Start of Records to process

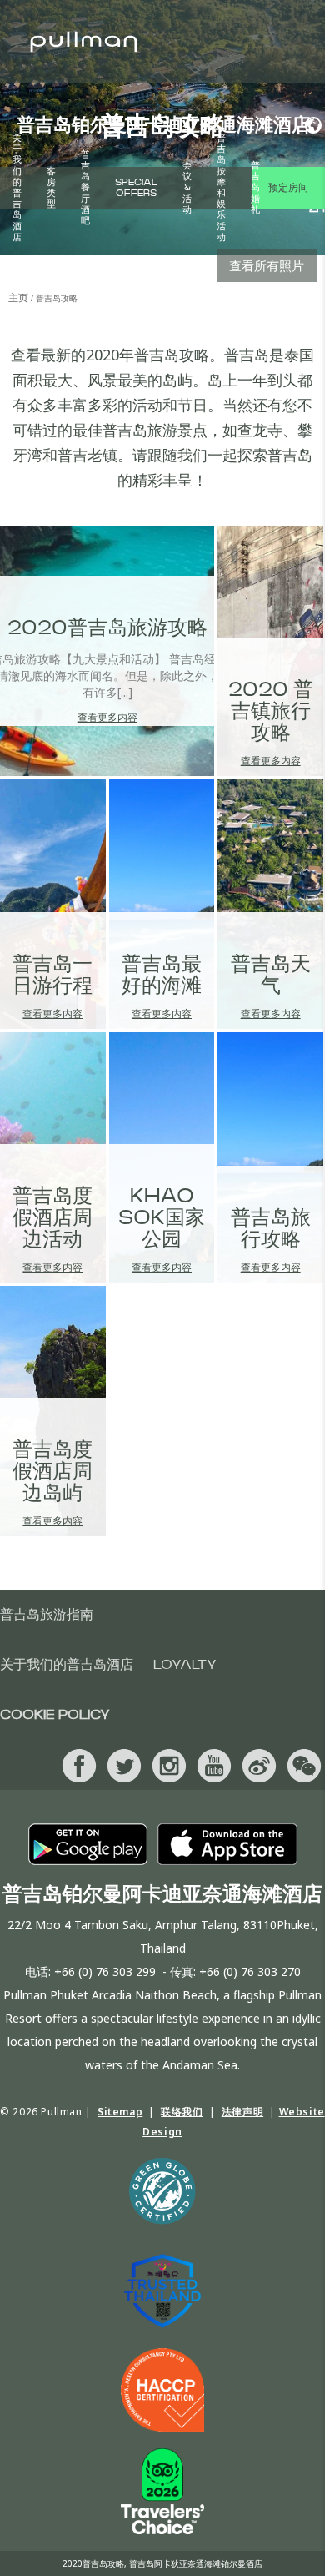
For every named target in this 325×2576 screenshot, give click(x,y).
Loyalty (185, 1664)
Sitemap (120, 2112)
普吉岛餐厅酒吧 (85, 188)
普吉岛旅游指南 (46, 1614)
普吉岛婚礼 (255, 188)
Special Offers (136, 188)
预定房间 (288, 188)
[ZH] (308, 125)
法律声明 (242, 2112)
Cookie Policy (55, 1715)
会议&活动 (187, 188)
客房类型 (51, 188)
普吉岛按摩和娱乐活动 (221, 188)
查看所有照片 (266, 265)
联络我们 (181, 2112)
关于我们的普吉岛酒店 (17, 188)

End of Records to process

◆ Exercise ◆
Print the material verbatim; drop the pictures.

◆ Solution to the problem ◆
For every named target in this 325×2576 screenshot, give click(x,y).
Loyalty (185, 1664)
Sitemap (120, 2112)
普吉岛餐厅酒吧 (85, 188)
普吉岛旅游指南 (46, 1614)
普吉岛婚礼 (255, 188)
Special Offers (136, 188)
预定房间 (288, 188)
[ZH] (308, 125)
法律声明 (242, 2112)
Cookie Policy (55, 1715)
会议&活动 (187, 188)
客房类型 (51, 188)
普吉岛按摩和娱乐活动 (221, 188)
查看所有照片 (266, 265)
联络我们 (181, 2112)
关于我们的普吉岛酒店 (17, 188)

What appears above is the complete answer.